> **Exercise details**:
Do not copy the pictures. Write out the lines from the start of the entries through the line containing "Conditions générales (344, 1174)".

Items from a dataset
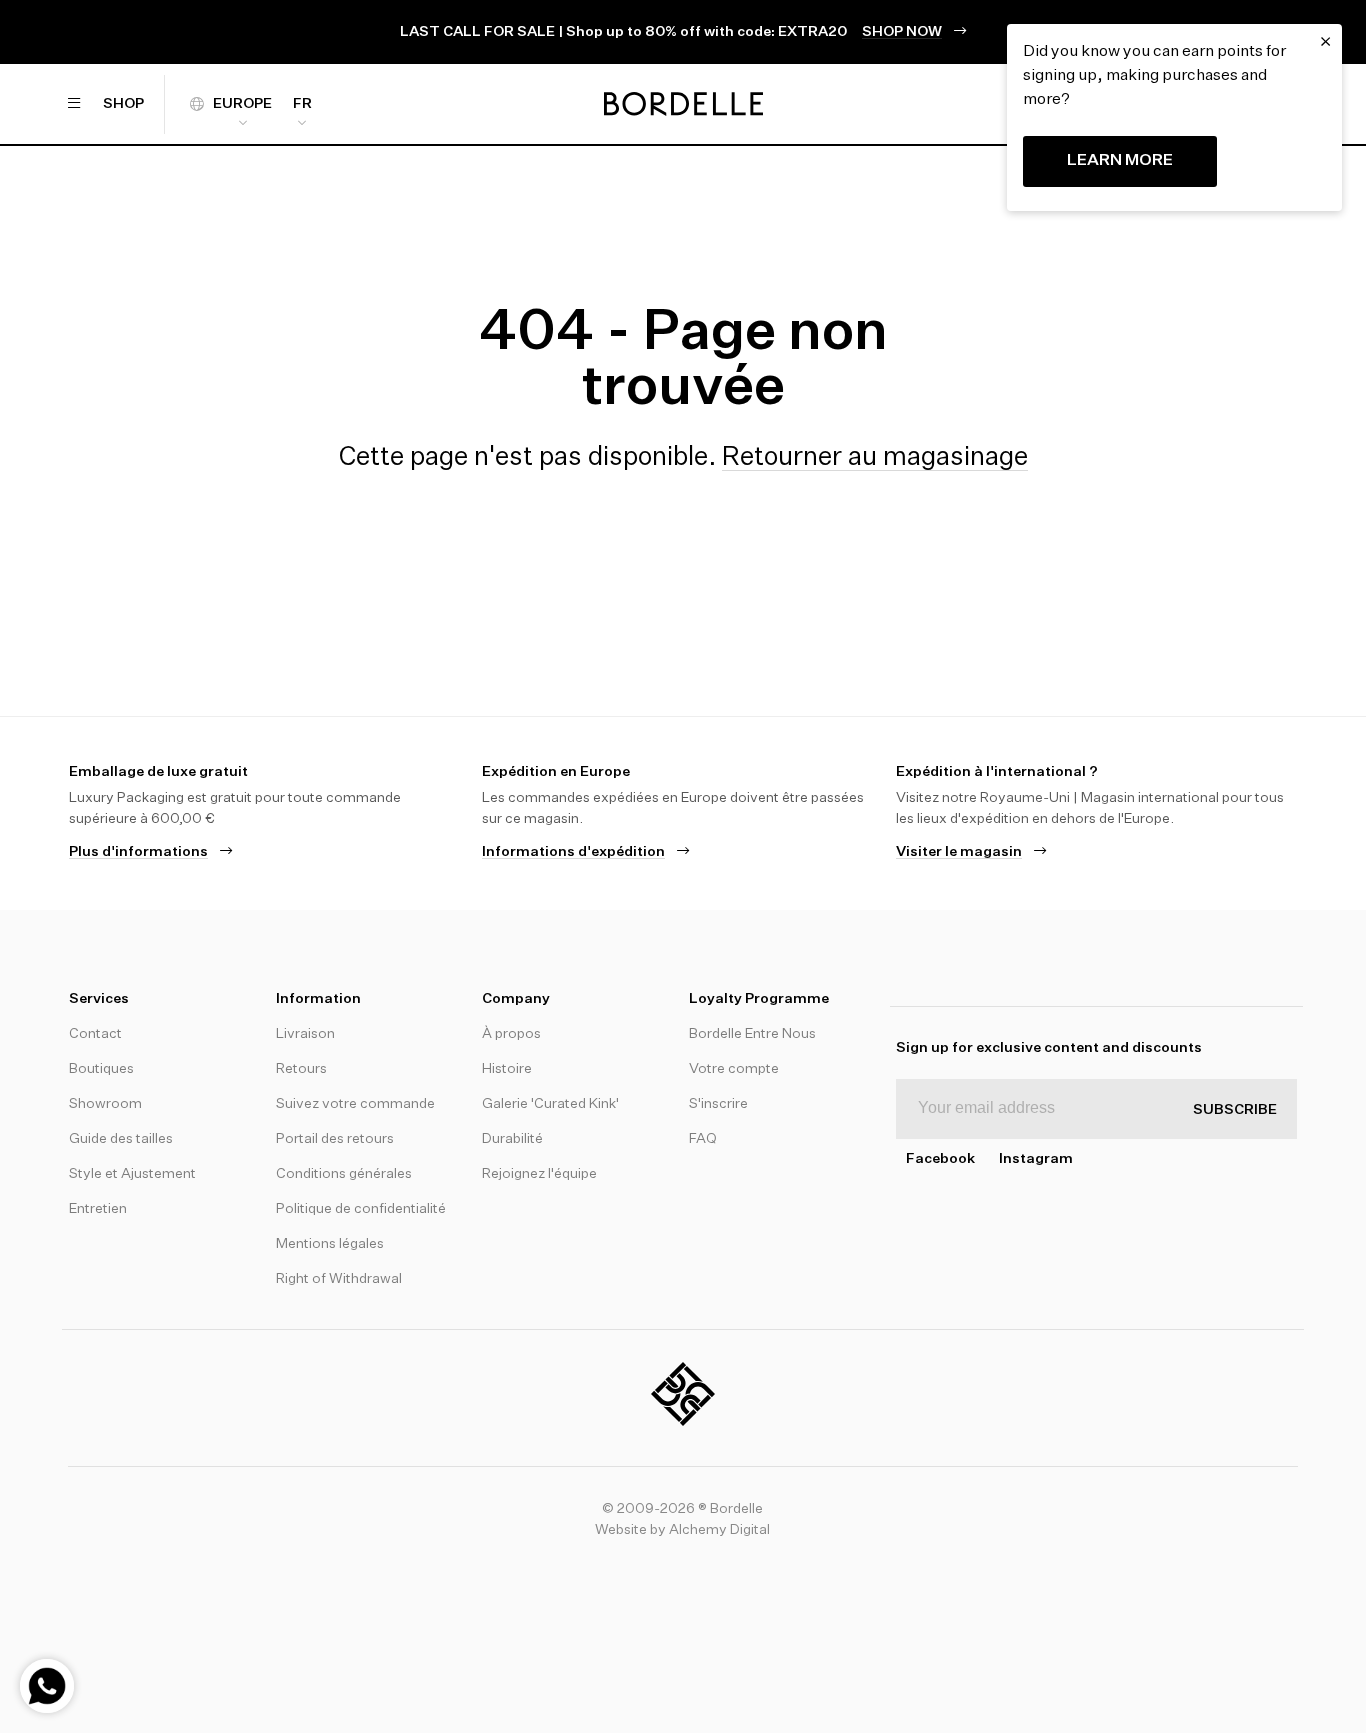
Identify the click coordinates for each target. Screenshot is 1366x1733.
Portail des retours (335, 1139)
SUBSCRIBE (1235, 1110)
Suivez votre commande (355, 1104)
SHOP (123, 104)
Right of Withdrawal (339, 1279)
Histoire (507, 1069)
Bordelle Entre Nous (752, 1034)
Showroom (105, 1104)
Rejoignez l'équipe (539, 1174)
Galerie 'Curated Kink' (550, 1104)
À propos (511, 1034)
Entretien (98, 1209)
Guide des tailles (121, 1139)
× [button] (1325, 42)
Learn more (1120, 161)
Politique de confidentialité (361, 1209)
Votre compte (734, 1069)
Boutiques (101, 1069)
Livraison (305, 1034)
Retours (301, 1069)
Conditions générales (344, 1174)
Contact (95, 1034)
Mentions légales (330, 1244)
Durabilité (512, 1139)
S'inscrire (718, 1104)
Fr (302, 104)
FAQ (703, 1139)
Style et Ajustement (132, 1174)
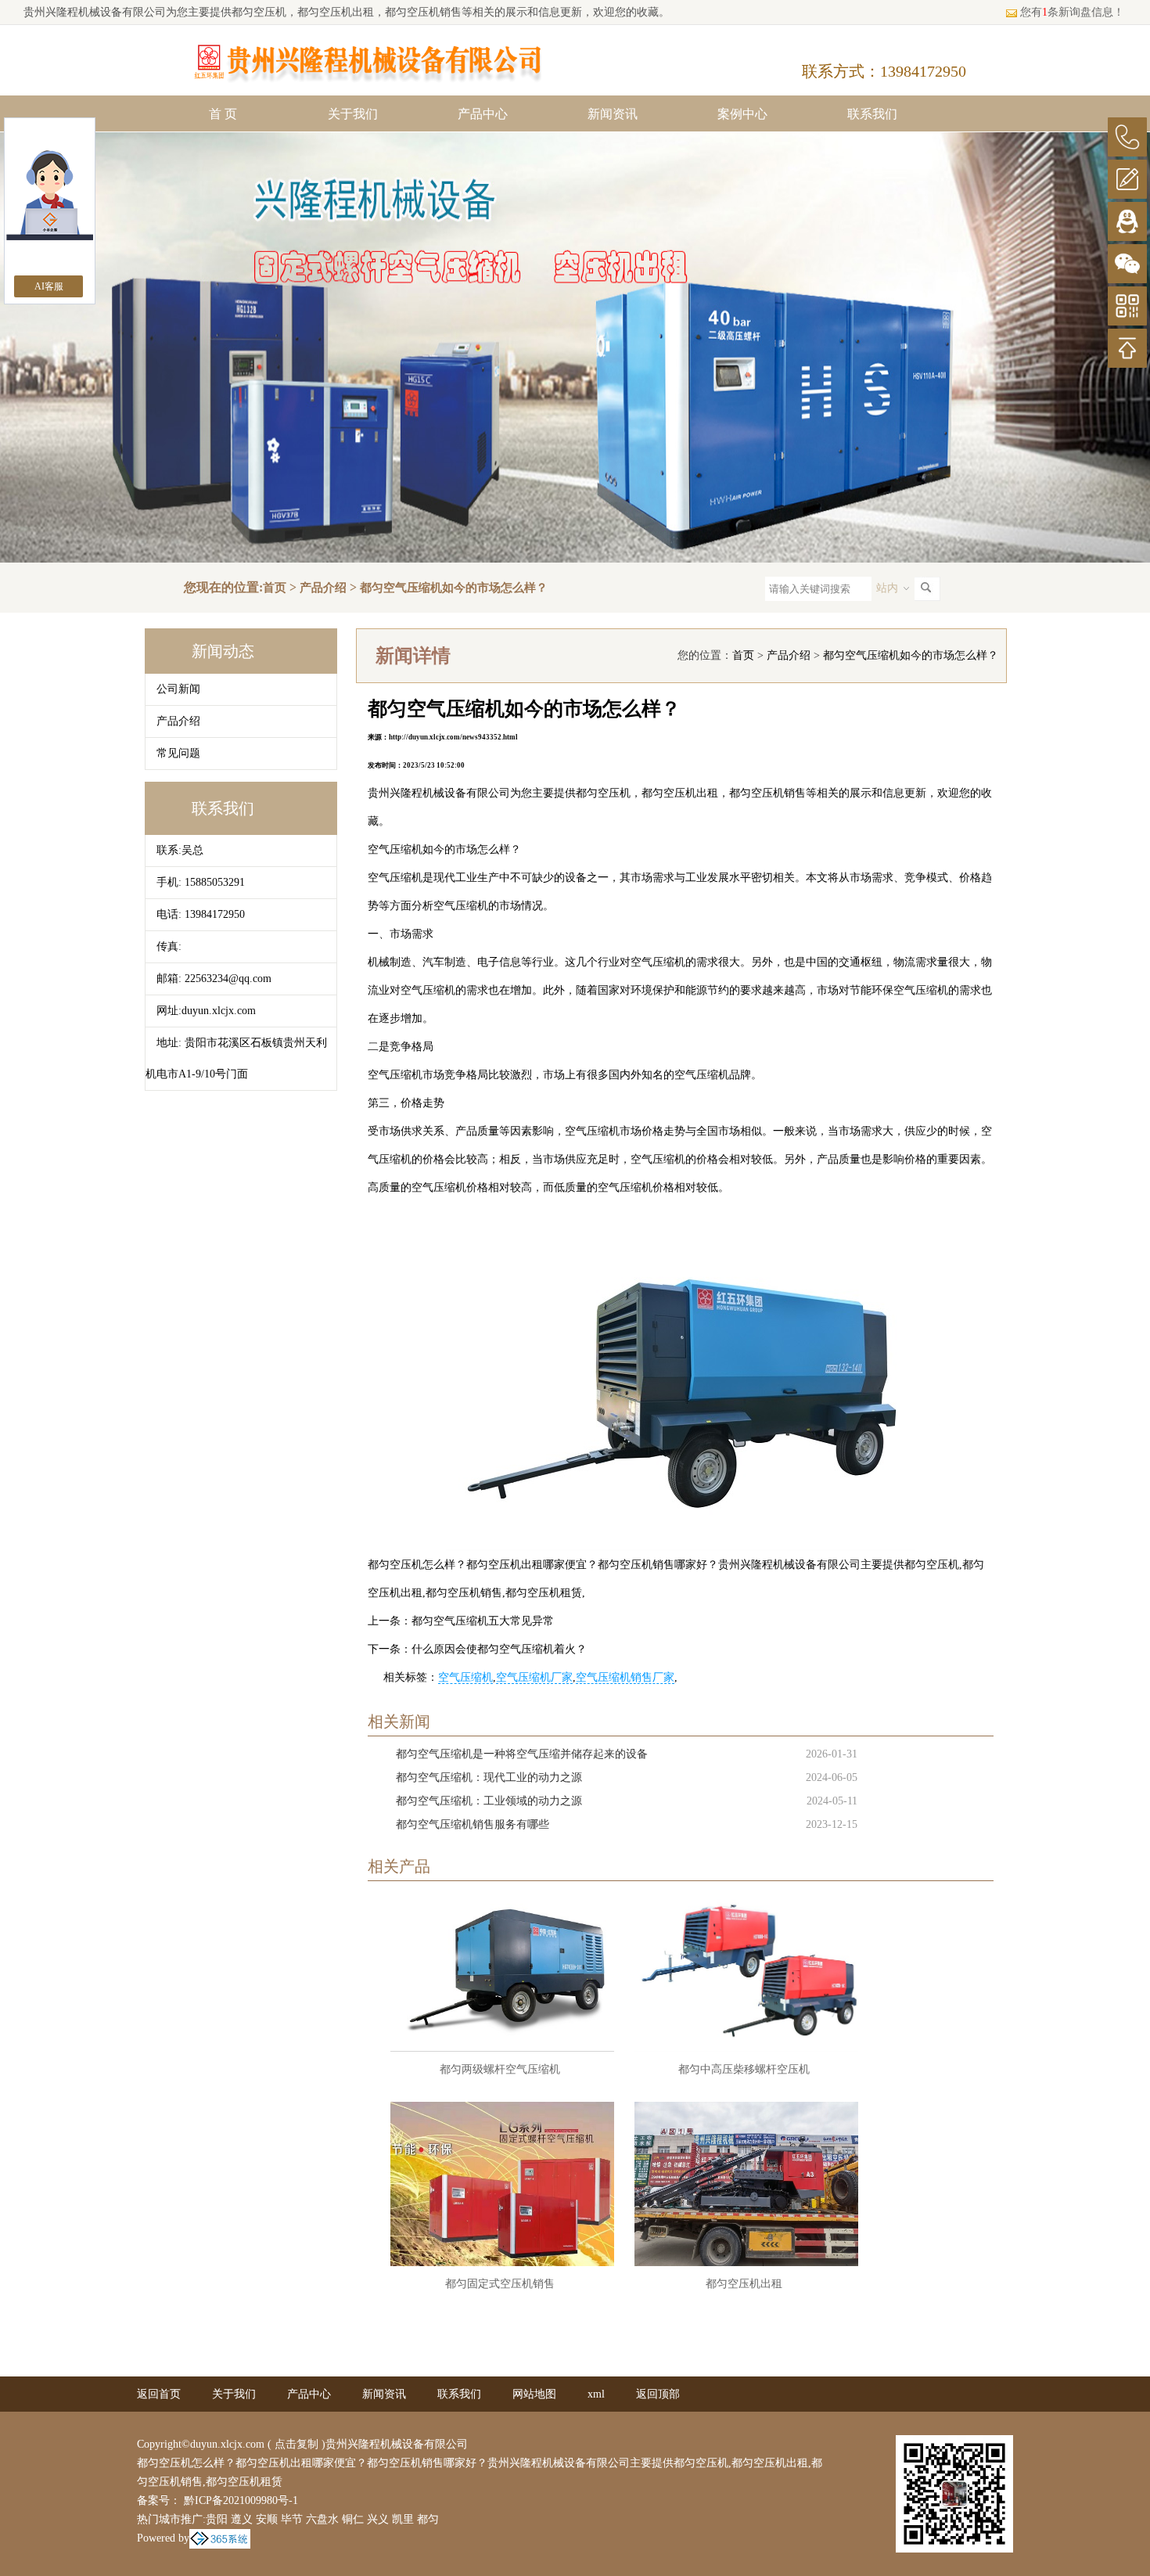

> **Output below**:
Identify the click coordinates for each target. Screenshot is 1366x1733.
Portail des retours (335, 1139)
SUBSCRIBE (1235, 1110)
Suivez votre commande (355, 1104)
SHOP (123, 104)
Right of Withdrawal (339, 1279)
Histoire (507, 1069)
Bordelle Entre Nous (752, 1034)
Showroom (105, 1104)
Rejoignez l'équipe (539, 1174)
Galerie 'Curated Kink' (550, 1104)
À propos (511, 1034)
Entretien (98, 1209)
Guide des tailles (121, 1139)
× [button] (1325, 42)
Learn more (1120, 161)
Politique de confidentialité (361, 1209)
Votre compte (734, 1069)
Boutiques (101, 1069)
Livraison (305, 1034)
Retours (301, 1069)
Conditions générales (344, 1174)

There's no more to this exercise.